E2E testing with Angular, Protractor, and Rails.

End-to-end testing is hard. Intermittent failures, recreating apps in a particular state, and quickly generating seed data are all problems you will encounter as you embark on the adventure of E2E testing. Through trial and error, we’ve come a long way in building a test environment for Fedora that doesn’t suck. I wish we had been able to find more advice and inspiration on setting up our tests when we first started — there is a surprising lack of good literature, code samples, and best practices for writing end-to-end tests. The examples that I’m about to give use Angular, Rails, and Protractor since that’s what we use at Fedora, but the patterns are universal and I think you’ll find them valuable regardless of your stack.

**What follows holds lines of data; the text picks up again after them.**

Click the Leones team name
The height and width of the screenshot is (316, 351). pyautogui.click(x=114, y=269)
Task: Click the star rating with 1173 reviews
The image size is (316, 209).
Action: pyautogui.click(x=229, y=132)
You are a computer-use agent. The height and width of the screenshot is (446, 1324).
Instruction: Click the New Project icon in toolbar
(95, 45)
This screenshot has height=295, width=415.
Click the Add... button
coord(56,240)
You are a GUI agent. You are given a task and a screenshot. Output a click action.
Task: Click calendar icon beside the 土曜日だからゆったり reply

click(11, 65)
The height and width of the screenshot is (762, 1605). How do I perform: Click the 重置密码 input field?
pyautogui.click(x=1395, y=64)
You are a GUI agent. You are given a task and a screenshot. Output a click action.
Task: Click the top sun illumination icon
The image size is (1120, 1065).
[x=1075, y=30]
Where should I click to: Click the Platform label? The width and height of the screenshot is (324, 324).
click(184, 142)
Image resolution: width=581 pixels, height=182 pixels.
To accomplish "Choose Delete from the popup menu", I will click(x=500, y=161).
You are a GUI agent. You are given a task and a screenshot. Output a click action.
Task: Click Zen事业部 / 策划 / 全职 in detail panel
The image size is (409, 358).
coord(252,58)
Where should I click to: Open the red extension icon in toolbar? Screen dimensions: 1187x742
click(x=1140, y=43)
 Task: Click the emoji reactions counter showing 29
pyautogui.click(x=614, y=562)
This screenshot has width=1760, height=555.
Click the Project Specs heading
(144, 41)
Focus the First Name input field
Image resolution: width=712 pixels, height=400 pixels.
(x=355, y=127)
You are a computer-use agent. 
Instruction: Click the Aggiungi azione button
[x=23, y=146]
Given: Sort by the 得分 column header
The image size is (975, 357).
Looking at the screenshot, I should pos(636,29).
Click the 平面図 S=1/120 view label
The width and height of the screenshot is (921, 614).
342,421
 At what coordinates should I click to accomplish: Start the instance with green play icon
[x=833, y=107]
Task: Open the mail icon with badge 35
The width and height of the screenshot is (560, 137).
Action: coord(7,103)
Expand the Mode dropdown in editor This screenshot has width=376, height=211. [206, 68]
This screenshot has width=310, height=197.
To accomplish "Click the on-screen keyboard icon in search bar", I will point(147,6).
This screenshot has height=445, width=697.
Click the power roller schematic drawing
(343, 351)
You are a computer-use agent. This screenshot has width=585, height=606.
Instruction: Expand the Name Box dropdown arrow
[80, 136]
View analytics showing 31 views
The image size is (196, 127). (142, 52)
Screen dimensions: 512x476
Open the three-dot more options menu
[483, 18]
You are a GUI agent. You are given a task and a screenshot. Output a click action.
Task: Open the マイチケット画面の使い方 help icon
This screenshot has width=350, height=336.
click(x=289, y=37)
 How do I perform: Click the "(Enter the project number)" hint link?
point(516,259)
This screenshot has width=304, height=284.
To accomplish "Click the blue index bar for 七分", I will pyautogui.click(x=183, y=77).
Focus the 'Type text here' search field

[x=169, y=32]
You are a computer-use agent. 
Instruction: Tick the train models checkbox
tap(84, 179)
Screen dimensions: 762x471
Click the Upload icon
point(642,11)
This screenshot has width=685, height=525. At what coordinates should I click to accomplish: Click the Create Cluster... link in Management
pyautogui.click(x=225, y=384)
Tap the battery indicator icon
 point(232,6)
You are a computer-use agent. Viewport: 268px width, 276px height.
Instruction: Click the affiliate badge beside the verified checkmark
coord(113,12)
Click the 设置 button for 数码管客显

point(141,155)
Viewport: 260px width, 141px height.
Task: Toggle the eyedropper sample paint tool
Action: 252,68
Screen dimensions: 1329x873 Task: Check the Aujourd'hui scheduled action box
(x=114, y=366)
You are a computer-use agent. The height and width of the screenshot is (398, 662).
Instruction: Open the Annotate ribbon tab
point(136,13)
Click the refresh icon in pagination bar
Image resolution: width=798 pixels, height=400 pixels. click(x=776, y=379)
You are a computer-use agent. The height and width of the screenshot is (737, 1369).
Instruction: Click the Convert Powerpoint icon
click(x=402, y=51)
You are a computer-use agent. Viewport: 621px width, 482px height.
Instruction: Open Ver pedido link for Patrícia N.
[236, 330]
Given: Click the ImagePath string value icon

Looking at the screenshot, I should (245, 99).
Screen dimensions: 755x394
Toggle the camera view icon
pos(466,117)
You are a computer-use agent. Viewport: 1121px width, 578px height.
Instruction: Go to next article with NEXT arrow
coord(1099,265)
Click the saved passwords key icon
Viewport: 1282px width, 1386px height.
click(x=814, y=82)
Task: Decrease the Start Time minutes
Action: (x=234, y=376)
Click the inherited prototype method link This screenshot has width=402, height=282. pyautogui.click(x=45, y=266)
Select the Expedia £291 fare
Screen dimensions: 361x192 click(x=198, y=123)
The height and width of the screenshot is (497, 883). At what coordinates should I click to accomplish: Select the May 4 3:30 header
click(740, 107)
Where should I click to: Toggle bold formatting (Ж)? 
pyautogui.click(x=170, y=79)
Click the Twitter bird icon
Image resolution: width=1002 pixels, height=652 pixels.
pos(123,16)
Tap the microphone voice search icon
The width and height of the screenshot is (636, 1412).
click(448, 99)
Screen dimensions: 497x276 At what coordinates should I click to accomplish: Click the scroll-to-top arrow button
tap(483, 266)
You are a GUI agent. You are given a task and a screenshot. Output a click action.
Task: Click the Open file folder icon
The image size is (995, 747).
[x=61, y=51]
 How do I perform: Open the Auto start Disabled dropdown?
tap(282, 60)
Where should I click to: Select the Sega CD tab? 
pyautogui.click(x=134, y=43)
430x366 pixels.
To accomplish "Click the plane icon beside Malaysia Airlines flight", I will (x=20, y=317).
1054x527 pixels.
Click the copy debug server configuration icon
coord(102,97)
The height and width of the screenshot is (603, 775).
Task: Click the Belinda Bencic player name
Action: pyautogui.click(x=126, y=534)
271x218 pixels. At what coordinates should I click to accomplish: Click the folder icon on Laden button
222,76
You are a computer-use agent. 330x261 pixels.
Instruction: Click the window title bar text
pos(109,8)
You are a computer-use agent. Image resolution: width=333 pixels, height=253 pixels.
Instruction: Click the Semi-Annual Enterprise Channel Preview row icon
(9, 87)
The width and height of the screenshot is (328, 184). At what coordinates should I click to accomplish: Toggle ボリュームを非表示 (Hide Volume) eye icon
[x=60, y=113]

Mocking Data vs Using A Real Server

The first decision I was confronted with in building our E2E setup was whether I should run our tests against an instance of our server or intercept our API calls and reply with mocked data directly. This is a big decision, but the tradeoff is simple to understand: mocked data is easier to set up than running a server in the background, and allows tests to run faster, but less realistic and thus more likely to miss problems; running an instance of the actual server, on the other hand, is more complicated to set up and will slow down the tests, but is more realistic in terms of mirroring an actual production environment and is therefore more likely to catch actual integration problems.

I decided to run our tests against an actual server because I felt that a more realistic environment was important for catching integration problems. That said, you’ll find plenty of engineers who disagree and feel that client-side end-to-end tests should be agnostic of your server — just as the Angular E2E tutorial describes. This is simply an engineering decision that your team has to make and what’s right for one team might not be right for another. I’m happy with our decision — our front end E2E tests have actually caught quite a few back end bugs where subtle change to our API broke our interface without actually causing our back end tests to fail. In this regard, our E2E tests are truely end to end and have the benefit of testing our entire stack.

Setup

The implementation details of our setup are specific to Rails and Protractor. Skip this section if you don’t care about Rails or Protractor.

We use Gulp to set up our test environment as it’s perfect for executing a series of arbitrary tasks in the right order. When we run gulp test:e2e — specs=students/index, it automatically builds our Angular app, spins up an instance of our Rails server running in a test environment, starts an instance of Selenium in the background, and then feeds thestudents/index spec to Protractor.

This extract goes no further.